▶ [Exercise directions] Top to bottom, output the entries that follow exactly.

▶ [Record extracts]
------

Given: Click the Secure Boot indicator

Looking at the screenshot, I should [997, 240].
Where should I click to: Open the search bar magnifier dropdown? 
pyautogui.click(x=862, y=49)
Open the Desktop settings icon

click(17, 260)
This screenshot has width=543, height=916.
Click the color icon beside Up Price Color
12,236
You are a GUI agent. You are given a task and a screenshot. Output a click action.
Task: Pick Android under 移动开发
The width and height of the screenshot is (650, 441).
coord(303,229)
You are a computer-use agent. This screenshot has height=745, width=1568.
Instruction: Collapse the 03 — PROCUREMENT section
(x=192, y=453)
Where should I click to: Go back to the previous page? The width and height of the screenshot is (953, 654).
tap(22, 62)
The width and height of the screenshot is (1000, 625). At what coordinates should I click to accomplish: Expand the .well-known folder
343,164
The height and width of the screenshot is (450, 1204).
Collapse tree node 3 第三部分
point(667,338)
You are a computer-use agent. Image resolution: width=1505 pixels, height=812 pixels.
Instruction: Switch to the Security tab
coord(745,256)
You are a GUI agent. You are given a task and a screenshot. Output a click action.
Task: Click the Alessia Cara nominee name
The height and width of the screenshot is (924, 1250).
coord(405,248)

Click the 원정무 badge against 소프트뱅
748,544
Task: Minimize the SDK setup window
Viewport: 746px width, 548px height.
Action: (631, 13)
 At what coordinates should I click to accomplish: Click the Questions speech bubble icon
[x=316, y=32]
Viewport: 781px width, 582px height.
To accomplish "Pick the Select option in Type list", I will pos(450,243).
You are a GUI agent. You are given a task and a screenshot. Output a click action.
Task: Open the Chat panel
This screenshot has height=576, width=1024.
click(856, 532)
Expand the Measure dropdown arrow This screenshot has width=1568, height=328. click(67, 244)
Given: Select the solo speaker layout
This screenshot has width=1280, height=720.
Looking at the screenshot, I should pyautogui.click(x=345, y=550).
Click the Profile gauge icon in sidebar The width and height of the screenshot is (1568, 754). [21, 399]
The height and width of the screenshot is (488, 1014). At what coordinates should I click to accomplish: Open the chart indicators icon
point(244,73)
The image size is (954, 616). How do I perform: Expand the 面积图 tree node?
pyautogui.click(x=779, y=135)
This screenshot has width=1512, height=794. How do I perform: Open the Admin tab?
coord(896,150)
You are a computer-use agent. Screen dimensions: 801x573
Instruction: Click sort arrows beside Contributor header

------

▶ [Response to the exercise]
Given: Click the Secure Boot indicator

Looking at the screenshot, I should [997, 240].
Where should I click to: Open the search bar magnifier dropdown? 
pyautogui.click(x=862, y=49)
Open the Desktop settings icon

click(17, 260)
This screenshot has width=543, height=916.
Click the color icon beside Up Price Color
12,236
You are a GUI agent. You are given a task and a screenshot. Output a click action.
Task: Pick Android under 移动开发
The width and height of the screenshot is (650, 441).
coord(303,229)
You are a computer-use agent. This screenshot has height=745, width=1568.
Instruction: Collapse the 03 — PROCUREMENT section
(x=192, y=453)
Where should I click to: Go back to the previous page? The width and height of the screenshot is (953, 654).
tap(22, 62)
The width and height of the screenshot is (1000, 625). At what coordinates should I click to accomplish: Expand the .well-known folder
343,164
The height and width of the screenshot is (450, 1204).
Collapse tree node 3 第三部分
point(667,338)
You are a computer-use agent. Image resolution: width=1505 pixels, height=812 pixels.
Instruction: Switch to the Security tab
coord(745,256)
You are a GUI agent. You are given a task and a screenshot. Output a click action.
Task: Click the Alessia Cara nominee name
The height and width of the screenshot is (924, 1250).
coord(405,248)

Click the 원정무 badge against 소프트뱅
748,544
Task: Minimize the SDK setup window
Viewport: 746px width, 548px height.
Action: (631, 13)
 At what coordinates should I click to accomplish: Click the Questions speech bubble icon
[x=316, y=32]
Viewport: 781px width, 582px height.
To accomplish "Pick the Select option in Type list", I will pos(450,243).
You are a GUI agent. You are given a task and a screenshot. Output a click action.
Task: Open the Chat panel
This screenshot has height=576, width=1024.
click(856, 532)
Expand the Measure dropdown arrow This screenshot has width=1568, height=328. click(67, 244)
Given: Select the solo speaker layout
This screenshot has width=1280, height=720.
Looking at the screenshot, I should pyautogui.click(x=345, y=550).
Click the Profile gauge icon in sidebar The width and height of the screenshot is (1568, 754). [21, 399]
The height and width of the screenshot is (488, 1014). At what coordinates should I click to accomplish: Open the chart indicators icon
point(244,73)
The image size is (954, 616). How do I perform: Expand the 面积图 tree node?
pyautogui.click(x=779, y=135)
This screenshot has width=1512, height=794. How do I perform: Open the Admin tab?
coord(896,150)
You are a computer-use agent. Screen dimensions: 801x573
Instruction: Click sort arrows beside Contributor header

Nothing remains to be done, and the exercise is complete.